In a game community, gamers can interact with other gamers. The themes and topics vary greatly depending on the users. However, game communities often have a special topic, for instance, a specific gaming platform. But due to the vast diversity, it can be somewhat difficult to find the perfect one to be a part of.
There are thousands upon thousands of different communities to join
Even here at Elotalk we are an online gaming community and we have a symbiotic relationship with another online gaming community, PRL (Pro Rivaly League). All you have to do is a little bit of looking and everyone can find a community to be a part of! It’s truly an amazing experience to be part of such different, diverse communities.
Example Of Gaming Cults In Modern Society
Now let’s not put “cult” with a negative connotation, these gaming cults are often highly uplifting and have great energy, being very accepting. Massive companies have established a fanbase that is stronger and more invigorating than ever. Niantic, Inc. earlier this year showed just how influential a gaming company can be with their release of Pokemon Go in July. The effect of Pokemon Go had such an extreme fanbase that grabbed the attention of not just young, but the older generation as well. This “Pokemon Go Movement” influenced so many people where people had plenty of meet ups and bonded over a simple game, this company essentially had a cult following them.
Pokemon Go is a simple mobile game where players go out and catch Pokemon in real life settings, encouraging players to go outside and catch their favorite Pokemon and trade with others at specific PokeStops. This hype generated a massive fanbase.
Image Credit of Fortune.com
This just doesn’t end with Pokemon, these are all on a massive scale. There are so many different cults that follow specific games. One, in particular, is the Warcraft franchise from Blizzard Entertainment that started out from a small real-time strategy game, Warcraft: Orcs & Humans. This game harbored a massive fanbase and now every year in Anaheim, California Blizzard Entertainment puts on Blizzcon, Blizzard’s very own convention and each year they put on a cosplay contest.
Warcraft inspired cosplayers, image credit of deviantart.net
This Is By No Means a Small Market
Video Games heavily influence pop culture and is an incredibly powerful industry, succeeding the film and music industry while growing at an exponential rate. The gaming industry is a hugely influential factor in western society and is embedding itself on a daily basis. I find it funny that some of the older generation laughs at aspiring students wanting to partake and be part of a hugely booming market.
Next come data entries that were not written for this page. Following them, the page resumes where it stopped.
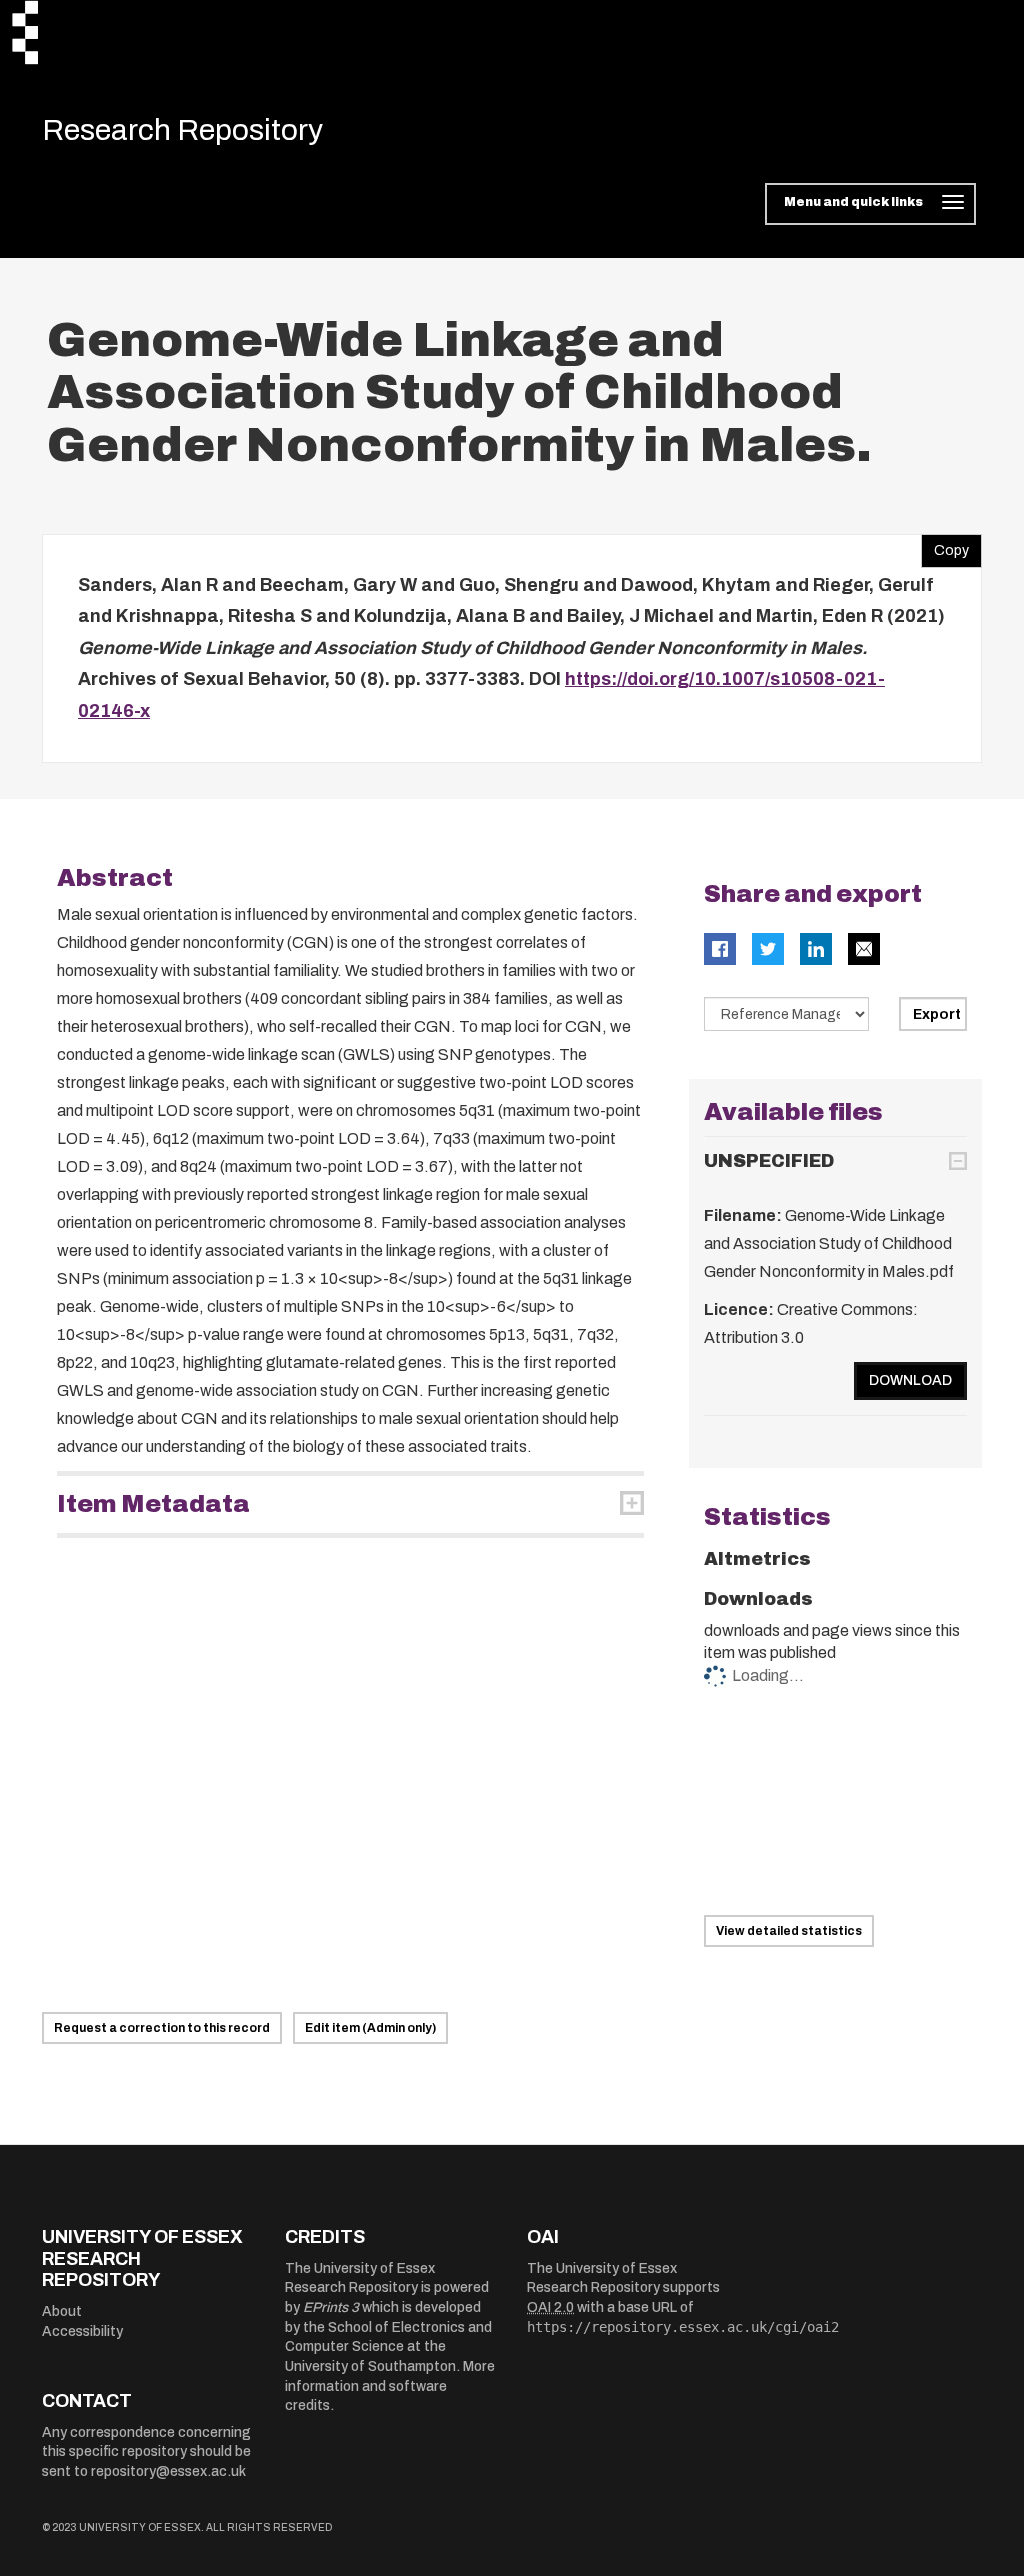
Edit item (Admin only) (370, 2028)
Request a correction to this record (162, 2028)
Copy (945, 546)
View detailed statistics (789, 1931)
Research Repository (182, 130)
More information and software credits (390, 2386)
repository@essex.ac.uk (168, 2471)
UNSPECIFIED (769, 1161)
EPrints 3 (331, 2307)
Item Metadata (153, 1504)
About (62, 2311)
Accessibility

I, myself want to become part of this industry and I find it funny that some of the older generation laughs at aspiring students (including myself) who are wanting to partake and be part of a hugely booming market. Was this the same experience actors had when the film industry was coming to be? People don’t make games for themselves anymore like how they did back in the 1980’s, this industry markets and directs itself to a specific community – both community and big companies are growing substantially.
The Gaming Industry is such an influential factor in our society – while its revenue is on par with other massive industries such as music & film. For you individuals reading this that are intrigued with becoming a part of this industry, do it. I’ve stated over and over again that this market is growing. For you who are working on becoming a part of it, keep progressing because people like myself want to experience your talent and be a part of what you can give.